Tablet PC Expectations:  The Sky’s The Limit

Every since Bill Gates first started showing glimpses of a Tablet PC in his keynote presentations, Microsoft and other software and hardware vendors have been hyping the market, offering teasing hints of the glories to come.

The problem with this sort of peep show, of course, is that it builds up very unrealistic expectations, unlikely to be supported by what’s actually shipped anytime soon, if ever.  (Remember the Newton?)

Microsoft seems to have realized that and has told analysts that a Tablet PC isn’t for everyone and that it expects fairly modest sales for early models.  That’s likely given their small advantages over existing laptops and their substantially higher prices.

For that you get mainly a different operating system that offers some interesting possibilities about how text, handwriting, and graphics can be entered, processed, and stored.  Don’t expect highly accurate handwriting recognition (remember the Newton), but do expect being able to take non-linear notes, complete with diagrams, arrows, inserts, etc.

Doctors and other mobile works could like Tablet PC’s for form-fill-in applications, but they’re big and pricey.  A software vendor who specializes in mind-mapping (brainstorming/decision-making) software (Mindjet) is thinking of a Tablet PC version of its software to meetings, but we’re not sure how many companies (especially in these days of careful IT spending) would be willing to pop for more expensive hardware.
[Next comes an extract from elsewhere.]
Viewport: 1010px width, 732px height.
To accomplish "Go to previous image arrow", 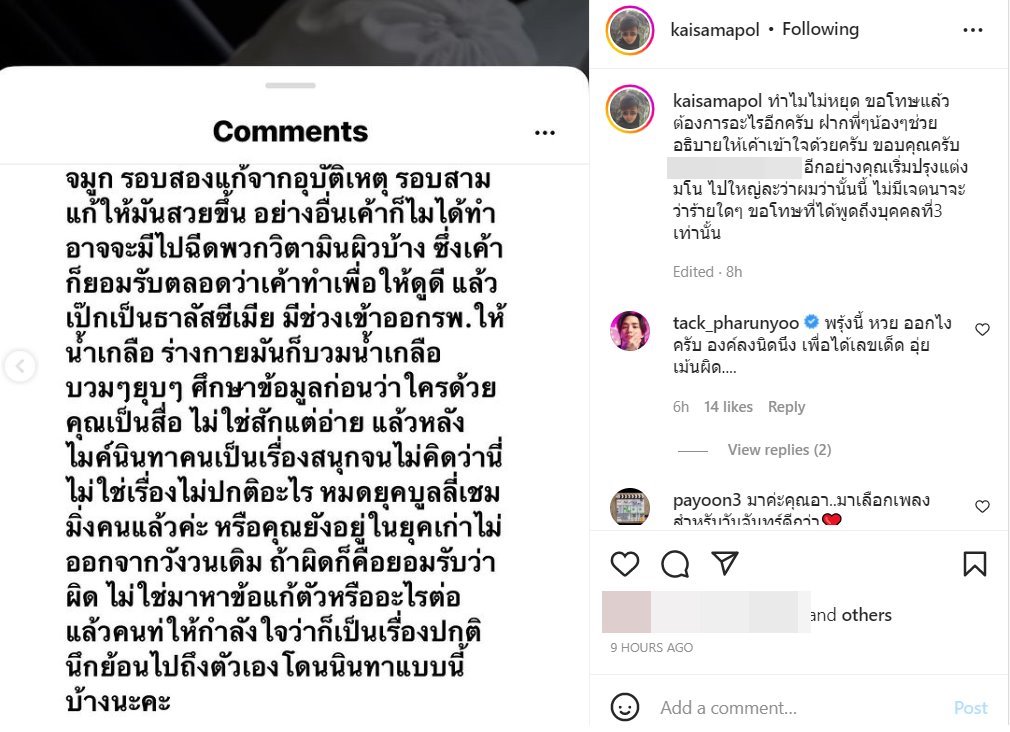I will 20,366.
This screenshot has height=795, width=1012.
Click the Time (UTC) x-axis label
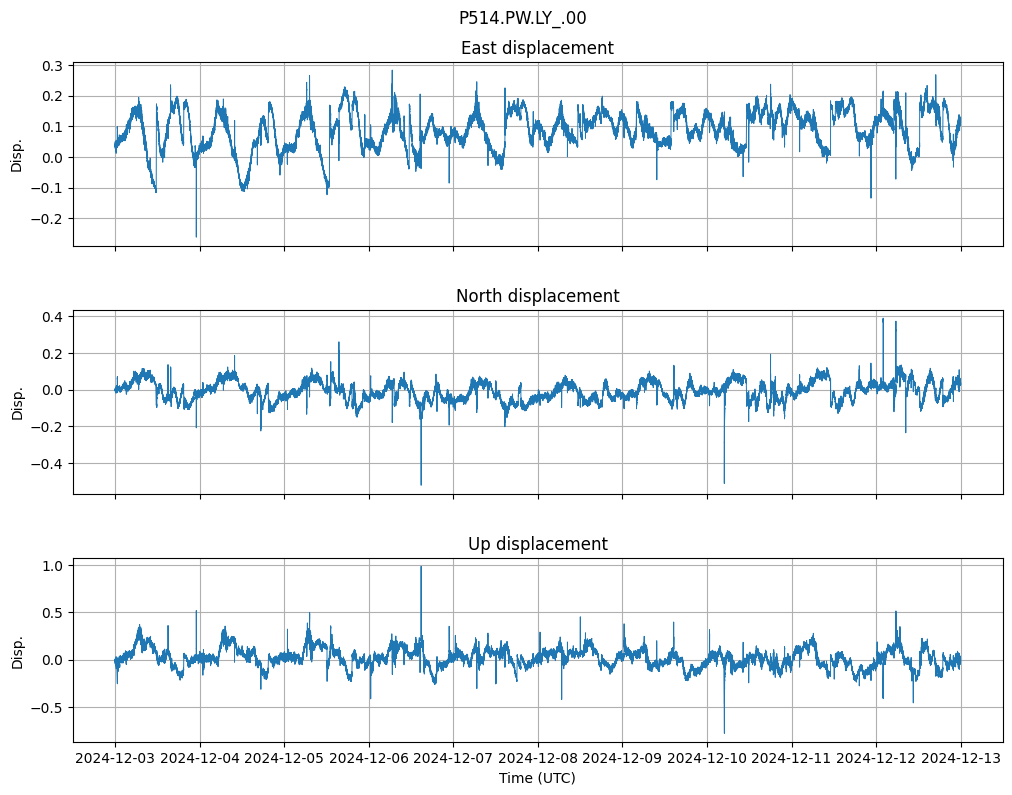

HP recently hired Alan Kay, father of the DynaBook (the great-grandfather of the idea of a portable, personal computing device), leading a number of press and analysts to speculate on whether the Tablet PC (HP will build one) could be a DynaBook.  I wrote to Peter Coffee of eWeek when he speculated on the subject noting that:

DynaBook assumed user programmability.  We still don't have a USER'S programming language as opposed to one for programmers.  That is, one that's entirely non-procedural and requires no learning of a new kind of language.  I'd prefer that it simply understand English (or French or Arabic).

 

Our ideas of what we'd expect to do on a personal, portable computing device have increased exponentially in the intervening years since Alan Kay thought up the DynaBook, thanks to GUI's, color, and the Internet, so the amount of power one needs to not disappoint (and the amount of skill to manage that complex environment) is much higher.

 

To connect such computers in a collaborative fashion would surely require near-zero-cost ubiquitous broadband -- we've got the dark fiber to support it, but not the common technology at the interface level, at least in the U.S.  Maybe HP should start its experiment in some more civilized place -- like Finland or Japan?

Coffee points out that Kay built amazing tools that allowed the brightest programmers of their day (30 years ago) to build incredible stuff, but it was scarcely anything for ordinary users (or even ordinary programmers). 

I’d bet that Alan Kay will have plenty to contribute to HP in 2003, but making a Tablet PC into a DynaBook isn’t likely to be it.  I’m hoping he’ll come up with some brand new ideas about how to use current and future technology in exciting ways we haven’t thought of yet.